Traffic Lights Power Source Linked To Local Electricity Supply: This is another anomaly in the preferred engineering of the capital’s roads. Anytime the usual ‘lights out’ hit, traffic lights in those areas are affected as well. Why can the traffic lights not be independently powered? Gridlock whenever this happens, especially in sections of the George Walker Bush Motorway, is totally avoidable and unacceptable. Street lights, like traffic lights, can be solar powered. Invest in the technology!

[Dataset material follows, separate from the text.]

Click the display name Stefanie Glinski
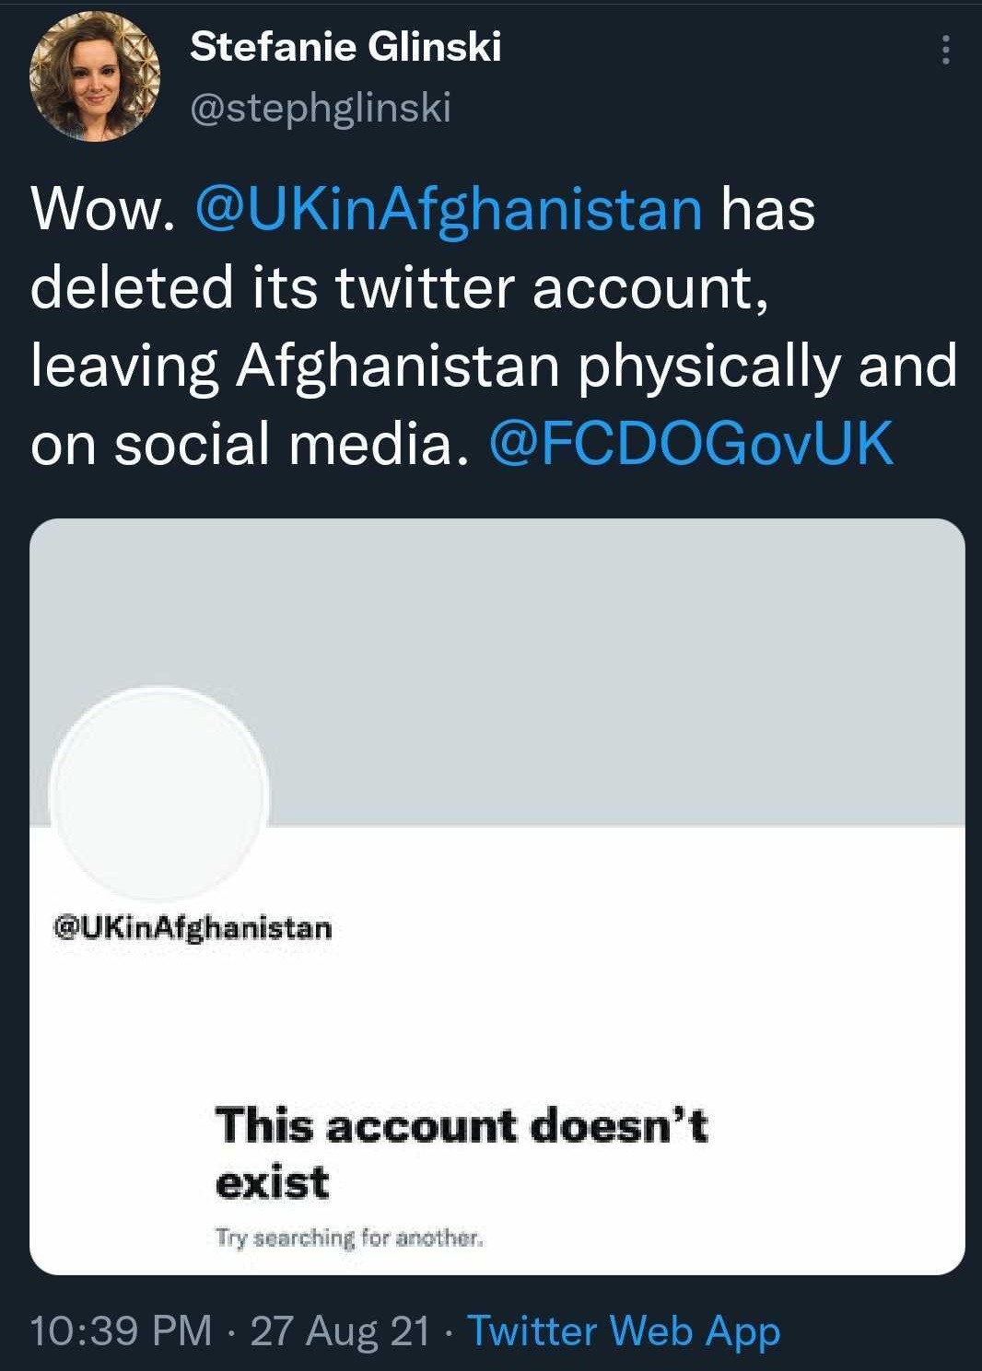 pyautogui.click(x=345, y=46)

Unnamed Street Names & Residential Addresses: In this day and age of the Google world, country, city and road map, it is inexcusable for a country of the status of Ghana on the international stage to not have named streets and residential addresses, not least in the nation’s capital! What on earth could be the excuse? Funds? Well, I’d argue that in so far as there is a Town & Country Planning department of the Local Government, budgetary allocation can and should be made to redress this situation.
This is such a basic necessity in the development of a city. It is the first step in posts being home delivered and would provide an essential other form of identification and tracking of people through their residential or business address, thus reducing incidences of fraud and advancing business transactions. Yes, resources may be scare and need to be prioritised, but this particular neglect is counter-developmental and out of sync with a progressive nation state.

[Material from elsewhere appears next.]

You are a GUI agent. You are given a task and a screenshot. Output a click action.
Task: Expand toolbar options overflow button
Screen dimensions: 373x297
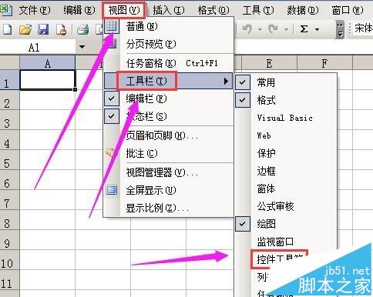(x=340, y=29)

Duty Free at Kotoka International Airport: [DUFRY] : A final moan if I may, as I flew back overseas. Many a long haul flier would attest that the wide choice and comparative cheapness of goods [perfumes, alcohol, cigarettes, etc] is always a welcome distraction from the drudgery of being strapped in your plane seat for hours. However, in Ghana’s Kotoka ‘International’ Airport, they seem to miss the trick altogether! Where for example, a 1 ltr bottle of Smirnoff Red Label Vodka costs even on Accra street shops [April 2012] at NGC29, it costs $33.00 in the duty free shop!

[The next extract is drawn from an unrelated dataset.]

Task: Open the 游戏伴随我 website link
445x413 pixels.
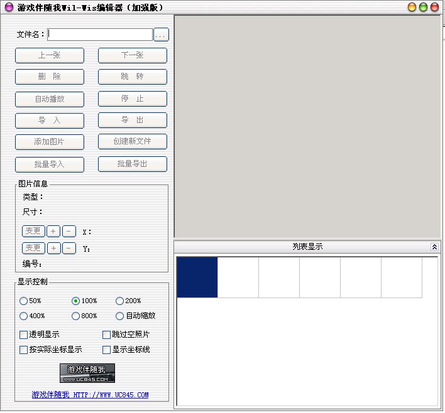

Same bottle cost the equivalent of £12.00 [$17.00 approx] at Amsterdam International airport. To put this into context, this bottle costs about £18.00 in UK shops, and so, at £12.00 in the Amsterdam Duty Free shop, is a bargain for the traveller from the UK. The worse example is the cost of a small box of Ghanaian chocolates costing $33! How is this good for tourism, never mind duty free?! Even local newspapers cost more in these two shops than out on the streets.
Interestingly, the unwary traveller is hoodwinked by the shop’s name, ‘DUFRY’. Upon seeing the first two letters ‘DU’ [DUTY] and the last two, ’FR’ [FREE], coupled with the ending ‘Y’ as in the sound ‘FREE’, the traveller would uncritically observe the name and innocently assume it to be ‘DUTY FREE’. This is so until you are rudely awakened by the scandalous prices quoted once you go browsing. More appropriately, these shops should be named ‘DUPED & FRIED’.
On a recent travel in August 2012 through Newark International Airport, New York, I saw a DUFRY shop! Curiosity drew me in to check prices, and lo and behold, this was a duty free shop in so far as its prices reflected such. So then if DUFRY is a chain of duty free shops, why is Accra – Ghana exceptional? Is there no international gentleman’s agreement amongst airport operators to provide reciprocal amenities, services and privileges? Hope someone is listening and going to take action.
I guess this is sufficient moans for one week’s observation. Doubtless there are other moans on clinics, hospitals, restaurant waiting times, hotels, sanitation, street hawkers, traffic, etc. In highlighting these few moans, it is hoped some conscientious responsible Minister or officer would begin some stirrings to get things changed, for the better.
Accra, the Nation’s capital, is the window to the rest of the country, and must be well presented to the outside visitor looking in.